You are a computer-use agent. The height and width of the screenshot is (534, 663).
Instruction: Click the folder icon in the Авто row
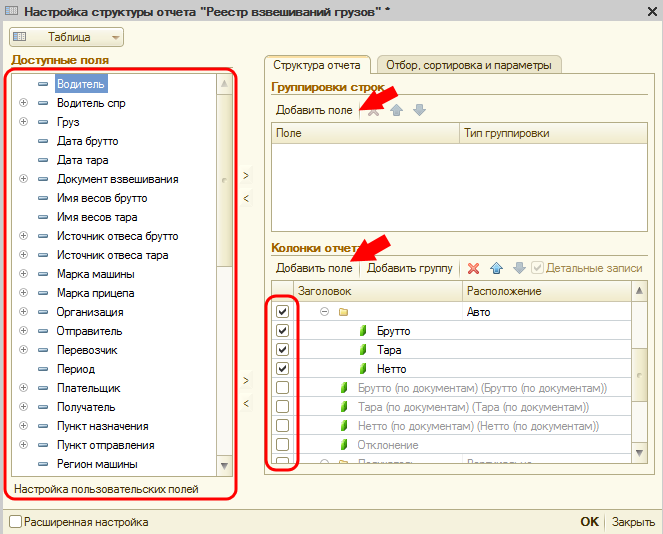[343, 312]
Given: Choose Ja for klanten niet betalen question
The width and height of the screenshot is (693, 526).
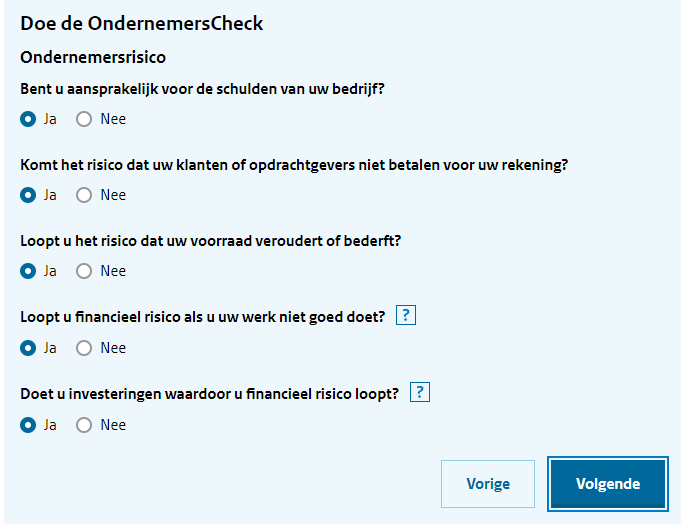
☆ ☆ ☆ ☆ ☆ ☆ ☆
Rewrite the items above with every "screenshot" changed to "image" and all other text left the same. Omit the pictures from your answer.

The response =
You are a computer-use agent. The height and width of the image is (534, 663).
Instruction: Click the folder icon in the Авто row
[343, 312]
Given: Choose Ja for klanten niet betalen question
The width and height of the image is (693, 526).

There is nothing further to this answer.